Hispanic Heritage Month Time to Celebrate and Share our Culture by ISABELLE MERCADO
Mariachi Agave Azul
“Hispanic Heritage Month is a key part of my fiber, of my own being. It represents the opportunity to share this heritage with other beings that have nothing to do with it, so it is vitally important for others to understand who I am,” says Felix Rivera, Anchorage Assembly Chairman.
Every year since 1988, the United States celebrates Hispanic Heritage Month from September 15 to October 15th with the aim of recognizing the history, traditions, culture and contributions to the progress that the Hispanic community brings to the country. According to the U.S. Census Bureau, in 2019 there were just over 60 million Hispanics in the country, or 18.5 percent of the population.
In addition, Georgina Broek, a member of the Latino Student Union at the University of Alaska Anchorage, tells Sol de Medianoche “Hispanic Heritage Month is an opportunity to celebrate and commemorate our traditions and also share our culture with others and educate the public about what it means to be Latino, especially in the United States."
This year due to the Covid-19 pandemic, celebrations will not take place in large masses, but many will celebrate at home. “I hope to celebrate my Hispanic heritage by sharing it with my husband and his family, since they are Americans. Although we can’t meet with many people in the community, in our case we will learn how to cook traditional dishes from my Mexico, such as pozole or mole. We will share with the rest of his family,” added Georgina Broek, who is also a violinist and vocalist for the Mariachi Agave Azul.
Hispanic Heritage Month is an opportunity to bring the Latino community closer and revalue its culture, including its music. By the way, Broek shares “I’d love to meet with the rest of the band to play together. There is nothing that gives me more joy than playing all those songs that we rarely listen live and that transport me to the place where I was born, mariachi music is the DNA of Mexican culture that is passed from generation to generation no matter where you are.”

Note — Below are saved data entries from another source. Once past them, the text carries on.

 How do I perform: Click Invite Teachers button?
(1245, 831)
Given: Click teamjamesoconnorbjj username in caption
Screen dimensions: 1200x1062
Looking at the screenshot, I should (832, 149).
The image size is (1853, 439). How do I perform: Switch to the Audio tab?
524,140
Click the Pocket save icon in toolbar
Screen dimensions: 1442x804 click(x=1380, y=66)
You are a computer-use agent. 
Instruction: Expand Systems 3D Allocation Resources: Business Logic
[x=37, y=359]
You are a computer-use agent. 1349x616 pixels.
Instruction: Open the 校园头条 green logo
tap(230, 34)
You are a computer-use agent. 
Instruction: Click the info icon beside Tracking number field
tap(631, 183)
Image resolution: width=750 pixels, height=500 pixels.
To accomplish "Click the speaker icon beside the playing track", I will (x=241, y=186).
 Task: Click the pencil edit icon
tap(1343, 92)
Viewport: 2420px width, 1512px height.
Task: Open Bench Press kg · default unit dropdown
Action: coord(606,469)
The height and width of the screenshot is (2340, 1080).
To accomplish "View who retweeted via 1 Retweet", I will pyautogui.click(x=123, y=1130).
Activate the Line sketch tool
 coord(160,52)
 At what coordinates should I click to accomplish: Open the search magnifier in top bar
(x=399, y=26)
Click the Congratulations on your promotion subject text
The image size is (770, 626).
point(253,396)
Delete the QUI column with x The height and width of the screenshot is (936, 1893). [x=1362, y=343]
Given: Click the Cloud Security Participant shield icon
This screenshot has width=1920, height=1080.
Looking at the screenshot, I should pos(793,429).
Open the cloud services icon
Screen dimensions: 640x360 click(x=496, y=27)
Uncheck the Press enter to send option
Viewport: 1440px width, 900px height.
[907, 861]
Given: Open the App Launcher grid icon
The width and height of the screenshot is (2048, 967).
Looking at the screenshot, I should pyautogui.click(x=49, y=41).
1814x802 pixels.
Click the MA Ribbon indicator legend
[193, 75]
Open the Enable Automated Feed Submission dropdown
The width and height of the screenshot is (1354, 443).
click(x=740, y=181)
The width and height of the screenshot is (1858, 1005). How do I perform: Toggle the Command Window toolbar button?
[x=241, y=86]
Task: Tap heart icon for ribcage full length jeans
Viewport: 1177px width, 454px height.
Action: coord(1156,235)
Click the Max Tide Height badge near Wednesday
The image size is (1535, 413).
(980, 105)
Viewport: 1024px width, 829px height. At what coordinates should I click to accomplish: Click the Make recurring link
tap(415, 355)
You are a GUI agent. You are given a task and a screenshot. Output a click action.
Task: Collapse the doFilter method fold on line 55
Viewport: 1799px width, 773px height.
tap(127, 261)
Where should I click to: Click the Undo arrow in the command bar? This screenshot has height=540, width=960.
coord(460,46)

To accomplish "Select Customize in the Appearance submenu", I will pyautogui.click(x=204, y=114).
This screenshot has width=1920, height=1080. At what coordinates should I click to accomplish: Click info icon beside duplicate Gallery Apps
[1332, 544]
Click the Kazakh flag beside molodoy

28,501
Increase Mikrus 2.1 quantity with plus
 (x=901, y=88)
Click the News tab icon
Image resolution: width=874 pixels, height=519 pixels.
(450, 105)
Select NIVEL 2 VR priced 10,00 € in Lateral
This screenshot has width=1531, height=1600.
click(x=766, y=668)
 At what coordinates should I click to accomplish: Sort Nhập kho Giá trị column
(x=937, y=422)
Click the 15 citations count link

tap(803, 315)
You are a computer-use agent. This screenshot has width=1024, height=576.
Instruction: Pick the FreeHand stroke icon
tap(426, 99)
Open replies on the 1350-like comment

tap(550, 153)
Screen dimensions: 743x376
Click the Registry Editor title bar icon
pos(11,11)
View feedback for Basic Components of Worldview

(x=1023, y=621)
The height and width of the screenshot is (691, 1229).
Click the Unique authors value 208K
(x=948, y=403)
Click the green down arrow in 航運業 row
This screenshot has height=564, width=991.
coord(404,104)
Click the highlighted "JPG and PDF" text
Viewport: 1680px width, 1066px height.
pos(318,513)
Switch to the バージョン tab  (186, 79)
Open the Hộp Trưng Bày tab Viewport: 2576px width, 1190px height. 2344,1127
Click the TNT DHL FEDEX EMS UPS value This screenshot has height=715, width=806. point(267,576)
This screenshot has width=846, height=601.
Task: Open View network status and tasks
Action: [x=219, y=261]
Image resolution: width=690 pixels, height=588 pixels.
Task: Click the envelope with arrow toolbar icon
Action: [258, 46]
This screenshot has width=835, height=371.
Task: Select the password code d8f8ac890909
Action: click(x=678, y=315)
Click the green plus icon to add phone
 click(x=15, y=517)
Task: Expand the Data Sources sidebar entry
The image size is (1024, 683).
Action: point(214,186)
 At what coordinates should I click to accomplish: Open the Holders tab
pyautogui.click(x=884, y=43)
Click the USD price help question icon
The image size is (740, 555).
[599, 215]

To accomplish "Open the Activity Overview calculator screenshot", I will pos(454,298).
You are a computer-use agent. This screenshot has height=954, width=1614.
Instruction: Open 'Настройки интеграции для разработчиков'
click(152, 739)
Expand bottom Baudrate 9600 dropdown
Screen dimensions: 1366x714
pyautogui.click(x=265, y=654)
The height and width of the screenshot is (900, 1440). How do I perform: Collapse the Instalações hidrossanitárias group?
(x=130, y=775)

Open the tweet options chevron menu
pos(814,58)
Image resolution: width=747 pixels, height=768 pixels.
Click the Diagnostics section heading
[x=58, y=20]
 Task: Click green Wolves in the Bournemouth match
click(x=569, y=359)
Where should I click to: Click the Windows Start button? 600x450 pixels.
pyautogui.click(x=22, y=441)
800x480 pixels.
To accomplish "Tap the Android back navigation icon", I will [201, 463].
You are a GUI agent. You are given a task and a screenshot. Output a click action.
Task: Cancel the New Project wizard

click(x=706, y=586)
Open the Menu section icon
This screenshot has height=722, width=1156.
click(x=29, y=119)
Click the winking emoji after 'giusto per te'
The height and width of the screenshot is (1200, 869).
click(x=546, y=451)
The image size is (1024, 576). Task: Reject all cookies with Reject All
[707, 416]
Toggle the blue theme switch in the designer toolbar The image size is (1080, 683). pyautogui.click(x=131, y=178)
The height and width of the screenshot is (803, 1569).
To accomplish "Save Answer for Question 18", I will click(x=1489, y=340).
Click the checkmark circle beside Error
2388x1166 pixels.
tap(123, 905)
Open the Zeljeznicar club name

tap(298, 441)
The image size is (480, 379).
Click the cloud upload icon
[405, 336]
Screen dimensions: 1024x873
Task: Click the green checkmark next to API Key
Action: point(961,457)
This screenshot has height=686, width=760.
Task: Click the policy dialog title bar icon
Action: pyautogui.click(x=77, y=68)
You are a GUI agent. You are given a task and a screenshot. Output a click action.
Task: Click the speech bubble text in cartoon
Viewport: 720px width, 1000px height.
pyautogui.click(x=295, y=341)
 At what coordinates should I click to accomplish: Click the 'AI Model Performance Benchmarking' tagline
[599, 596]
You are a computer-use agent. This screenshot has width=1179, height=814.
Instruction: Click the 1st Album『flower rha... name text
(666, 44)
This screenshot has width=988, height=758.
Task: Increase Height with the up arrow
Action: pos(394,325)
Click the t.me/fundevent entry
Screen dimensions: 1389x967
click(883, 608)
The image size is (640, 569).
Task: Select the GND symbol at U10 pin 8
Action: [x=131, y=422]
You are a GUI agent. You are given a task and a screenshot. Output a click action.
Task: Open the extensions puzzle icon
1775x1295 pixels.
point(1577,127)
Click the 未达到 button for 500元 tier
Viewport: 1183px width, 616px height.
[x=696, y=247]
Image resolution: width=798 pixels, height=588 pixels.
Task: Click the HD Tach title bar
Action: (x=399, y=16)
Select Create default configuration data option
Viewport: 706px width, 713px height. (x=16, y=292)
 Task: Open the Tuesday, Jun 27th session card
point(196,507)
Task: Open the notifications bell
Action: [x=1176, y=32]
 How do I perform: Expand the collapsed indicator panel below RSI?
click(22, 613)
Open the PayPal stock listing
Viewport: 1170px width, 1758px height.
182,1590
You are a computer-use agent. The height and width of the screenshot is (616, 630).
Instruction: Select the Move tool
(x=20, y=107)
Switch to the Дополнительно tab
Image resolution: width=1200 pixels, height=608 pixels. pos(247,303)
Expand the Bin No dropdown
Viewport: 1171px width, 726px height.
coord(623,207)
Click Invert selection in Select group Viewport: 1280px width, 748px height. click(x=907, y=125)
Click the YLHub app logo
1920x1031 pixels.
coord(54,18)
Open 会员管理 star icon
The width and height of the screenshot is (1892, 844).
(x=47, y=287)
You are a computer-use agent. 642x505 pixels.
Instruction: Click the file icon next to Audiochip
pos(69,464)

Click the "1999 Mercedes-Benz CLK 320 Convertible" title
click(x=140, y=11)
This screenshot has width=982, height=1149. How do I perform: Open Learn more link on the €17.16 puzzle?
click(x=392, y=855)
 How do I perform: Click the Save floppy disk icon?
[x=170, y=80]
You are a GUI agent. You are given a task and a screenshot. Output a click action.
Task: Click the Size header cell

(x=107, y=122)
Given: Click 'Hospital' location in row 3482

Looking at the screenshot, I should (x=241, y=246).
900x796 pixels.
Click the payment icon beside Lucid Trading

Ephemeris of Hispanic Heritage Month The commemoration started in 1968, when then U.S. President Lyndon B. Johnson proclaimed National Hispanic Heritage Week and by 1988 the celebrations were expanded to last an entire month with the approval of Congress Public Law 100-402s. Hispanic Heritage Month is celebrated during the celebrations of independence of many Latin American countries: Costa Rica, El Salvador, Honduras, Mexico, Guatemala, Nicaragua, and Chile. It also includes Indigenous People’s Day, celebrated on October 12th.
Since then, people of Latin American origin that have had an impact on American society are recognized, including Nydia Velázquez, the first Puerto Rican woman to be part of Congress and then the first Hispanic woman to preside over a permanent committee (House Small Business Committee.)
In sports, in baseball during 2018, Hispanics held nearly 30 percent of the 877 major league positions, the name Roberto Clemente, the son of a Puerto Rican worker, who became one of the most important baseball players, is recognized in history, and the owner of Los Angeles of Anaheim, Arturo “Art” Moreno, the first Mexican American to own such a large baseball team is recognized.
Ellen Ochoa was the first Latina woman to go into space, and Sophie Cruz, an 8-year-old U.S. citizen girl, who in 2015 gave Pope Francis a letter expressing her fear of having her parents deported. A year later she spoke about immigration issues and her rights as a U.S. citizen in front of the Supreme Court.